A sensação de que, de repente, não teremos a quem recorrer, que estamos sendo jogados sós em uma selva para a qual nunca fomos preparados, vai nos tornando presas fáceis para falsos líderes, políticos ou religiosos, podendo ser tanto visionários inconsequentes, como, mais provável, oportunistas buscando vantagens para si e para seus grupos de interesse.

É o momento em que safardanas se tornam crentes e alienados se tornam virulentos defensores de ideologias que nem sequer entendem.

Toda sociedade tem sua parcela de marginalidade, que não é nada mais do que a parte da população que, por algum motivo, não se considera representada pelas instituições oficiais, preferindo correr os riscos da ilegalidade a se submeter à ordem instituída.

As atuais circunstâncias estão tornando cada vez mais pessoas revoltadas com o status quo e, nesse sentido, sentindo-se marginalizadas e dispostas a tudo para retomar o que acham que será o controle e a ordem.

Essa é a receita para o caos, resultando em eventos como o 06/01/2021[ii], o 08/01/2023[iii], as 30 horas entre 05 e 06/08/2025[iv], todos resultados de uma fermentação gradual da percepção de que as instituições estariam falidas e não teriam mais o poder de coibir esses movimentos.

Como isso vai evoluir é impossível prever, uma vez que o comportamento das massas afetado por esse aumento contínuo da quantidade de pessoas desalentadas e de lideranças erráticas e desprovidas de bases conceituais sólidas, ambos são imprevisíveis, entretanto, é de se esperar que essa turbulência não perdure por muito tempo, exatamente por sua carência de lógica, embora possa causar considerável destruição durante o período de transição.


Todo problema ruma para uma solução, com ou sem a nossa ajuda, a questão é que nem sempre essa solução nos agrada.

Você está satisfeito com as soluções que seus problemas têm encontrado?



[i] Vale um comentário sobre a atuação do Lula nesse processo. Considerando que do outro lado temos uma pessoa inconsequente com o maior arsenal do planeta e, pelo menos aparentemente, sem freios internos para regular suas decisões, me parece que o Lula, ainda que a defesa da soberania nacional seja inegociável, está inflamando o discurso além do razoável, mais para auto promoção do que no rumo de alguma solução.

[ii] O ataque ao Capitólio dos Estados Unidos ocorreu em 6 de janeiro de 2021, pelos partidários do então presidente Donald Trump por ele convocados a se reunirem em Washington, D.C. para protestar contra o resultado da eleição presidencial de 2020.
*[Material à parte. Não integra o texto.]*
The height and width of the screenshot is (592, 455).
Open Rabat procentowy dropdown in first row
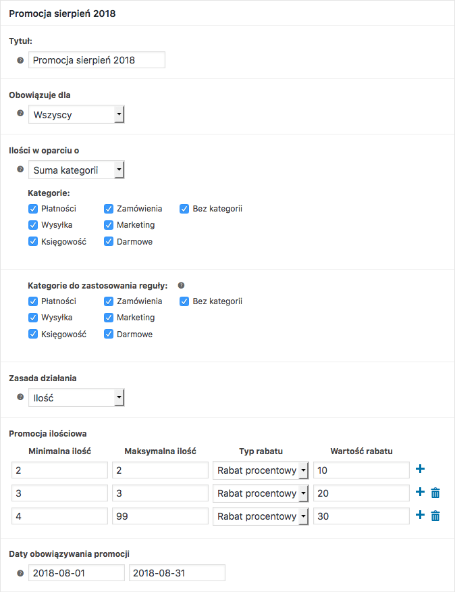pos(261,470)
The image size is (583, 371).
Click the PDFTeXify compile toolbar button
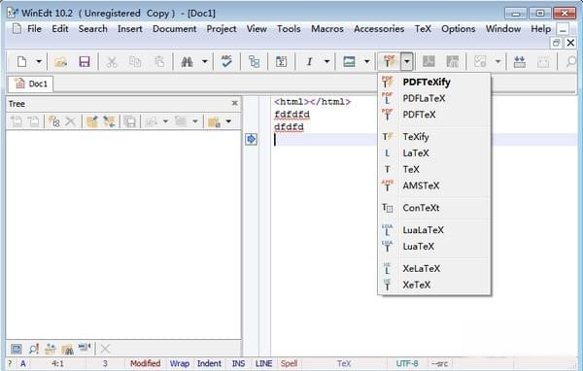(x=390, y=61)
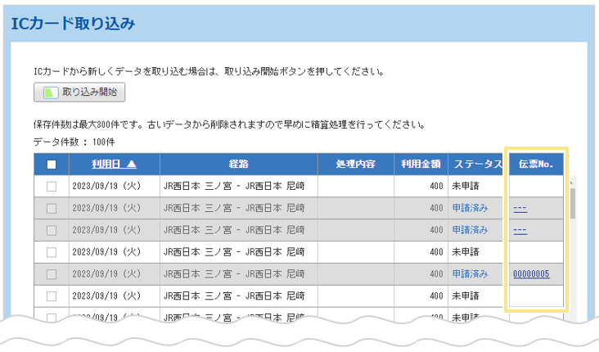The image size is (599, 352).
Task: Click the 伝票No. column header
Action: (x=536, y=165)
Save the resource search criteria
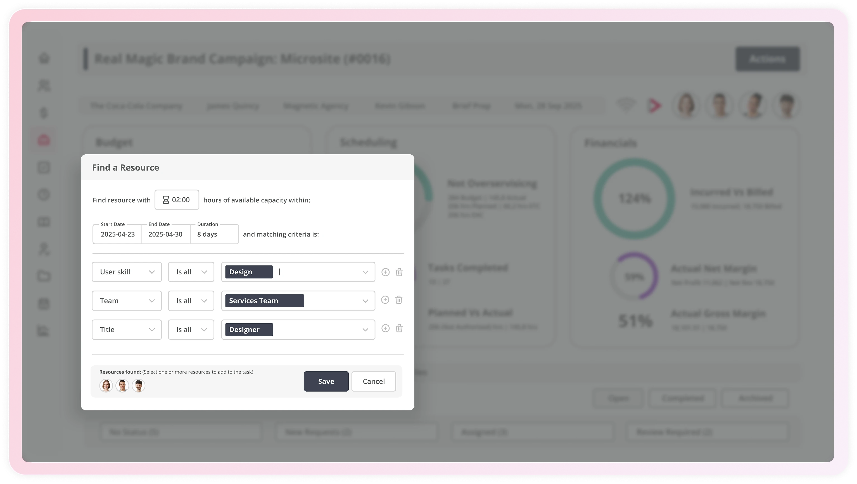The width and height of the screenshot is (857, 484). 326,381
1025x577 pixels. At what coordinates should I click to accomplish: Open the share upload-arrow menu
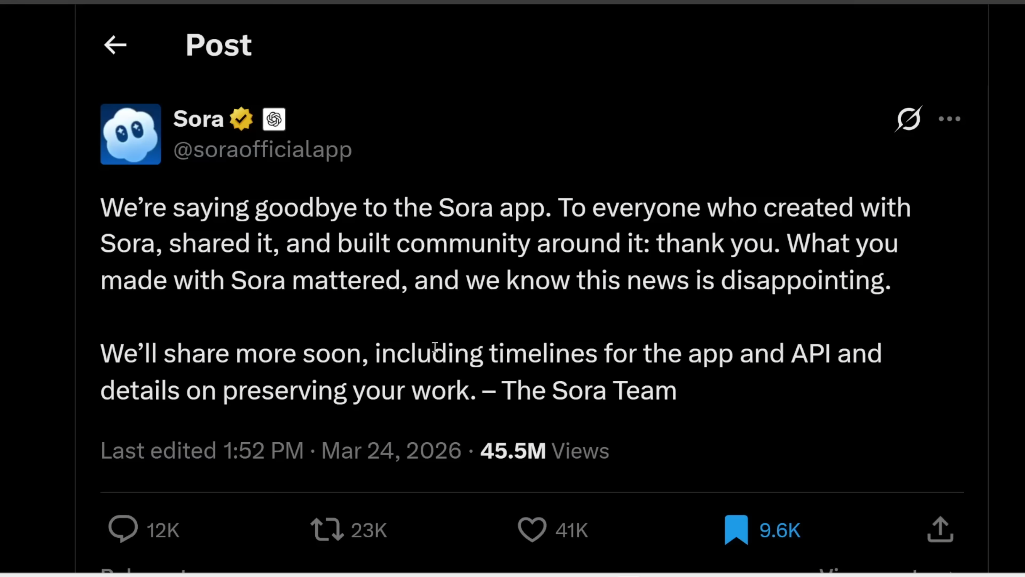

[iii] O dia 8 de janeiro de 2023 foi marcado por ataques às sedes dos Três Poderes em Brasília. Manifestantes invadiram e depredaram o Palácio do Planalto, o Congresso Nacional e o Supremo Tribunal Federal.

[iv] Parlamentares do PL e de outros partidos de oposição ocuparam a Mesa do Plenário Ulysses Guimarães, exigindo atendimento a suas pautas, principalmente em defesa do ex-presidente Bolsonaro e seus apoiadores.